Published:Wednesday | May 25, 2011 | 12:00 AM

The teenager for whose murder four policemen have been on trial since May 2 was charged with illegal possession of firearm and picked up on numerous occasions by the police.

Deputy Superintendent of Police Michael Simpson made the disclosures yesterday under cross-examination by attorney Jacqueline Samuels-Brown.

Last week, Senator Aundré Franklin testified that on September 28, 2007, he witnessed the shooting of 18-year-old André Thomas and went to the Grants Pen Police Station to make a report to Simpson.

Though Franklin had said he did not refer to Thomas as 'Kunte', during cross-examination Simpson said the senator reported to him that "one Matterhorn has just shot Kunte along Grants Pen Road".

On trial in the Home Circuit Court are corporals Noel Bryan, who is also called 'Matterhorn', and Philip Dunstan, and constables Clayton Fearon and Omar Miller.

Franklin's testimony

Franklin had also testified that he saw three policemen around the deceased, who had his hands in the air. Bryan was not one of the three policemen, he said.

Simpson said he did not make up the name 'Kunte' and put it in his statement. He said it was Franklin who called that name and that he was familiar with the name 'Kunte' in the process of his work as a police officer in the Grants Pen community. He said he was never in the habit of allowing politicians to come and deal with police issues in the Grants Pen area.

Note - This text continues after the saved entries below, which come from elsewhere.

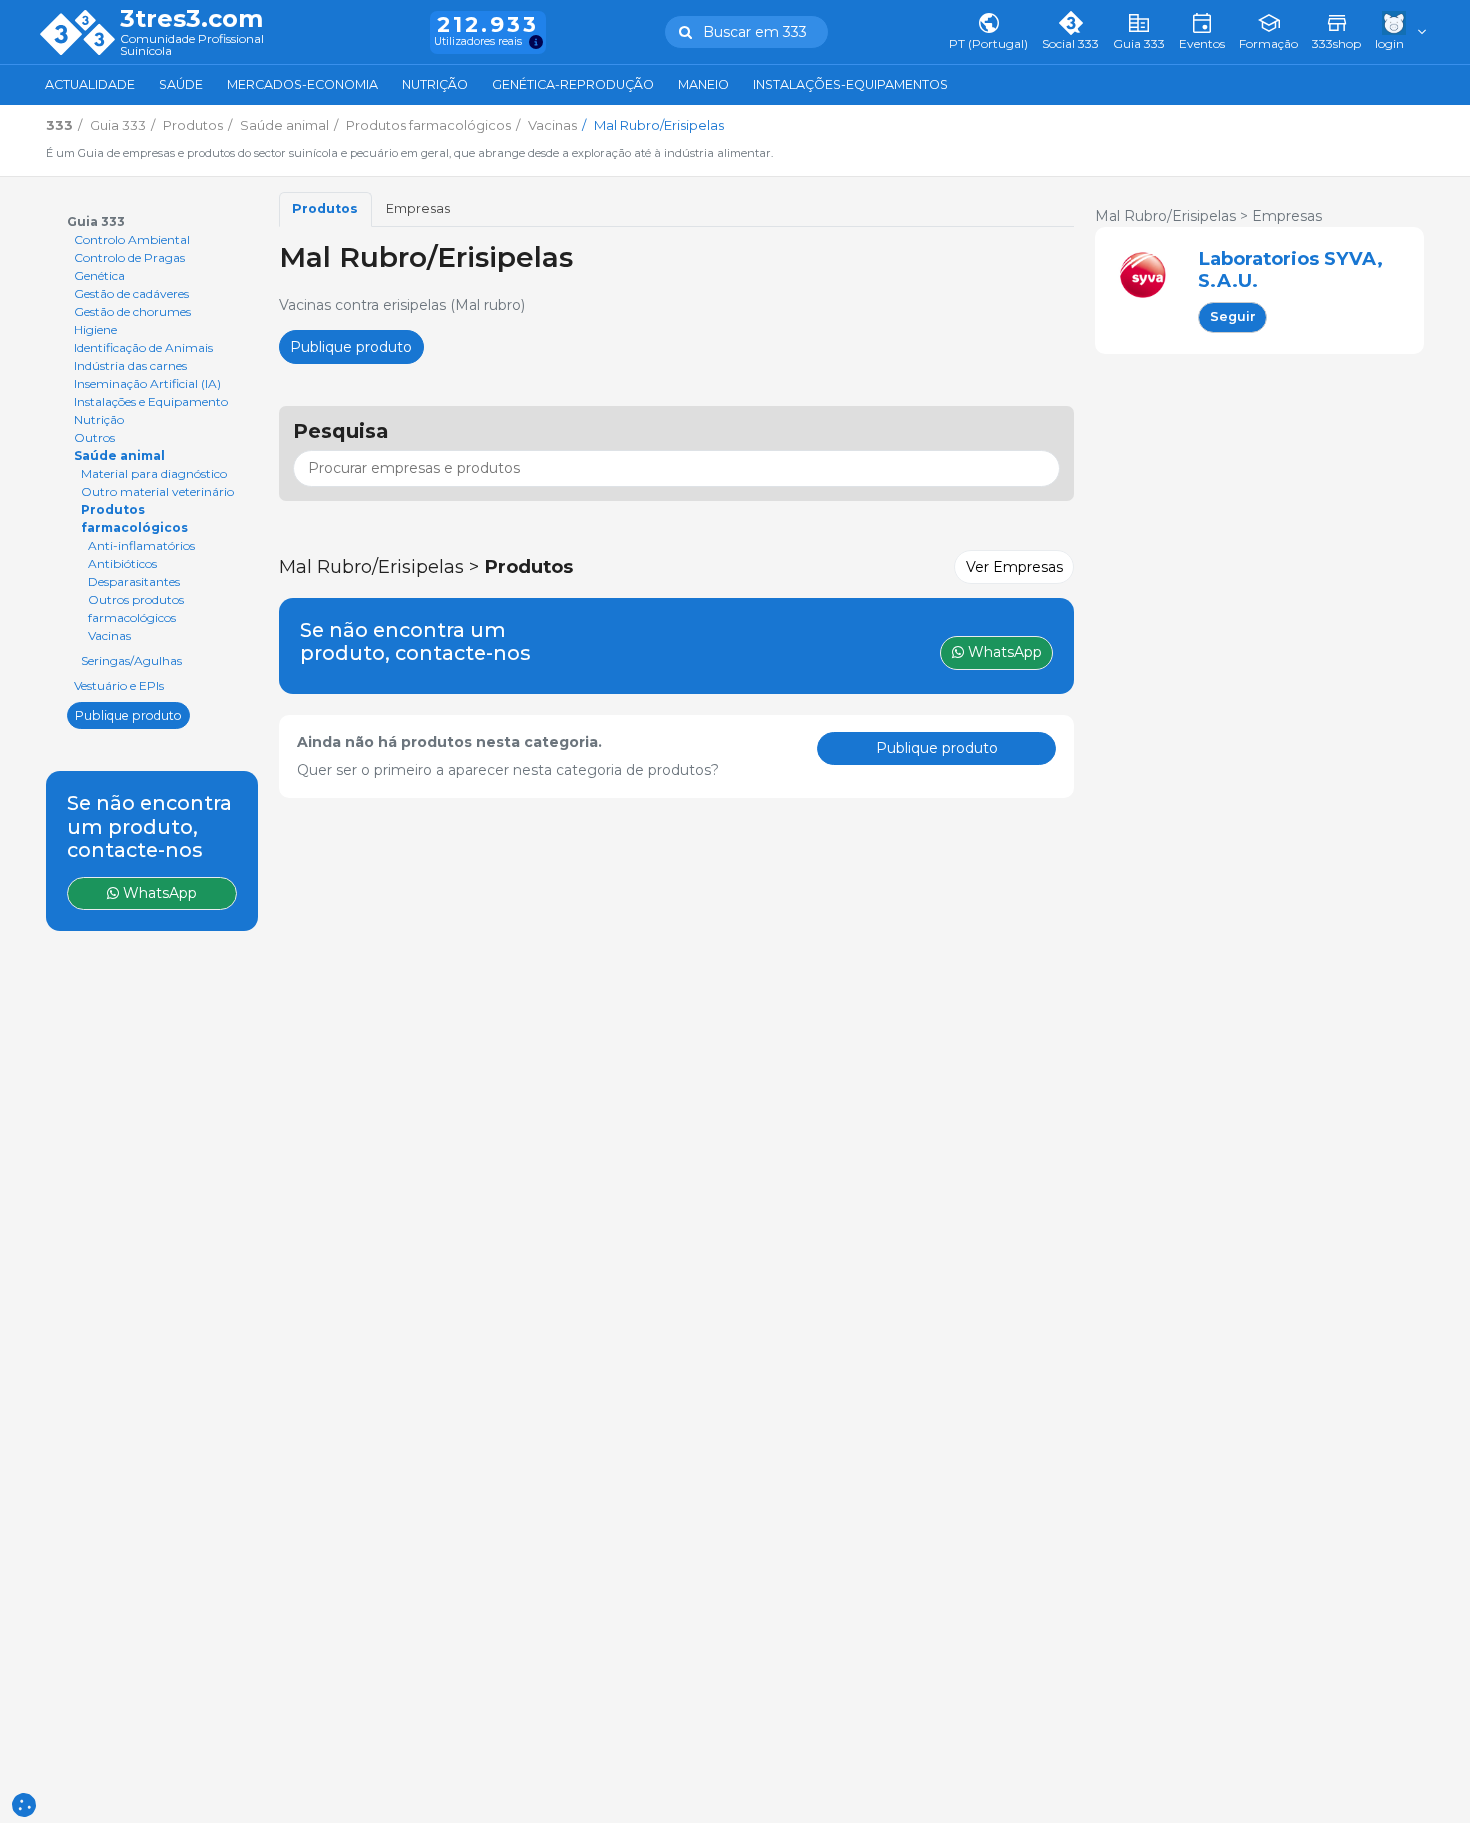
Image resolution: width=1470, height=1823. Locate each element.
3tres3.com (191, 19)
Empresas (418, 208)
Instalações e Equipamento (151, 401)
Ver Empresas (1014, 567)
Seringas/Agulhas (131, 660)
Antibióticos (122, 563)
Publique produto (128, 714)
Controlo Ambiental (132, 239)
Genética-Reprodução (573, 84)
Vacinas (109, 635)
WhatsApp (158, 893)
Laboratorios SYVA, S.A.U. (1290, 269)
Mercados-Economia (302, 84)
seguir (1233, 316)
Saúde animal (119, 455)
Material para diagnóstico (154, 473)
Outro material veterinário (157, 491)
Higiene (95, 329)
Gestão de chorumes (132, 311)
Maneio (703, 84)
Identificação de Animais (143, 347)
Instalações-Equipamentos (850, 84)
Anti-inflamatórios (141, 545)
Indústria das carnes (130, 365)
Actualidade (90, 84)
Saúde (181, 84)
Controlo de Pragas (129, 257)
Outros (94, 437)
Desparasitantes (134, 581)
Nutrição (435, 84)
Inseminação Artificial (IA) (147, 383)
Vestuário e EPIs (119, 685)
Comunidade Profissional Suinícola (192, 45)
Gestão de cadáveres (131, 293)
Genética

Simpson said in his evidence in chief that when Franklin made the report to him, he went to the Cruiser Gully Bank on Grants Pen Road and protected the scene by placing policemen there so that it could not be tampered with.

The Crown is alleging at the trial before Justice Donald McIntosh and the 12-member jury that Thomas was shot and killed in cold blood. The police reported that Thomas pointed a gun at them and they fired in self-defence.